Beschäftigte sich Foucault in den siebziger Jahren intensiv und explizit mit Machtverhältnissen, wandte er sich später scheinbar weniger wichtigen Dingen zu. «Die Sorge um sich» (1984) heisst sein letztes Buch – das tönt eher nach Ratgeberliteratur als nach philosophischem Tiefgang. Doch Foucault geht es weder um das ahistorische, universale Ich von René Descartes und Paulo Coelho noch um eine Optimierung der individuellen Arbeitsleistung. Stattdessen nimmt er eine Frage von Immanuel Kant auf: Was geschieht heute mit uns? Und was, fragt Foucault weiter, hat das mit mir zu tun?

Der (Neo-)Liberalismus fordert die totale Unterordnung unter den Markt, verspricht aber auch die Befreiung des Individuums. Damit wir darauf angemessen reagieren können, müssen wir erforschen, wie wir zu Subjekten und Gesellschaften geworden sind, die die gegenwärtigen Verhältnisse tragen und befördern. Foucault wird mitunter vorgeworfen, er könne Menschen nur als «gestanzte Einzelfälle» (Jürgen Habermas) wahrnehmen, die ihr Leben in keinster Weise frei führen könnten. Tatsächlich untersuchte er zunächst, wie Machttechnologien auf Individuen wirken. Doch erst wer erkennt, wie er beeinflusst und geformt wird, ist fähig, seine Existenz selbst zu gestalten.

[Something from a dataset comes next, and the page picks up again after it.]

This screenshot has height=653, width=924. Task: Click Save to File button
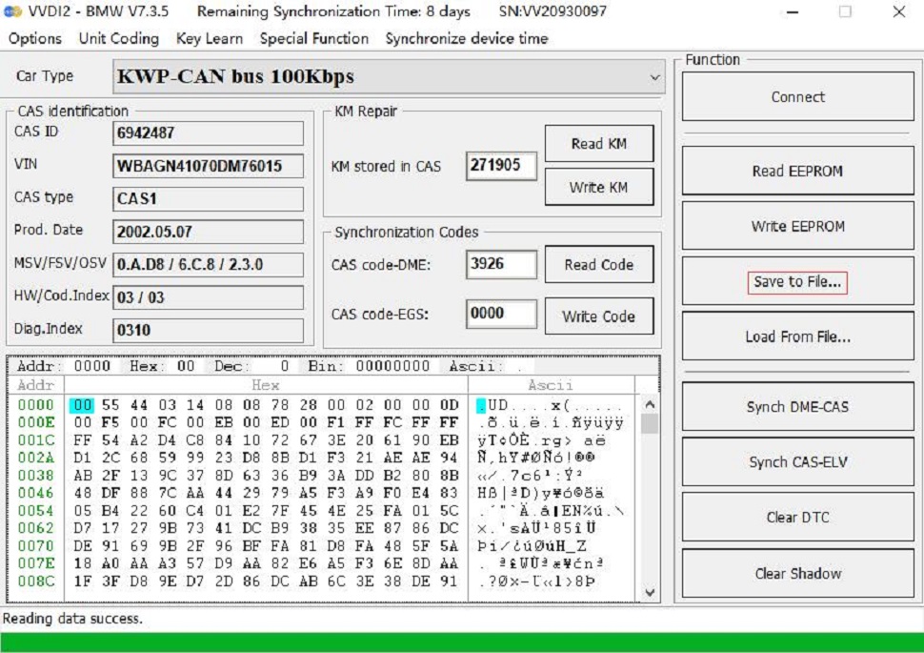(x=797, y=282)
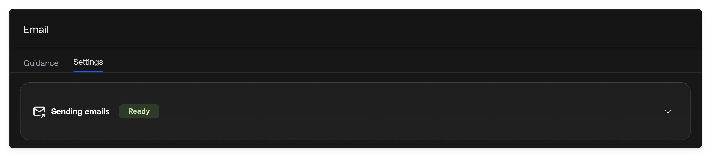The width and height of the screenshot is (711, 157).
Task: Click the Email page heading
Action: 36,29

«Unbeugsam die Wahrheit sagen»

Genau darum geht es Foucault schliesslich. Als exemplarische Figur findet er in der Antike den Parrhesiasten, den «Allessager», ein Individuum, das die eigene Wahrheit sucht, sie dann ausspricht (auch andern gegenüber, was gefährlich sein kann) und so die eigene Freiheit und Wahrheit, kurz: sich selbst als Subjekt produziert. Unter keinen Umständen will es unehrlich zu sich selbst sein. Mit diesem extremen Bezug auf die Wahrheit unterscheiden sich ParrhesiastInnen vom passiven christlichen Selbst, das seine Sünden einer übergeordneten Macht gesteht, und vom neoliberalen Selbst, das sich statt an der Wahrheit immer am Markt orientiert, um dort seine Chancen zu wahren. Während die Parrhesiastin sich auch um andere und um die Welt kümmert, kennen «gute» Marktteilnehmer am Ende nur die Konkurrenz, «the survival of the fittest».

Ein unabsehbar langer, beschwerlicher Weg, gewiss. Aber erst als es Kassandra in Christa Wolfs gleichnamiger Erzählung gelingt, «unbeugsam die Wahrheit zu sagen», erlebt sie «das Glück, ich selbst zu werden und dadurch den andern nützlicher». Michel Foucault hätte andere Worte verwendet. Aber dass wir anders denken und handeln könn(t)en, haben wir auch ihm zu verdanken.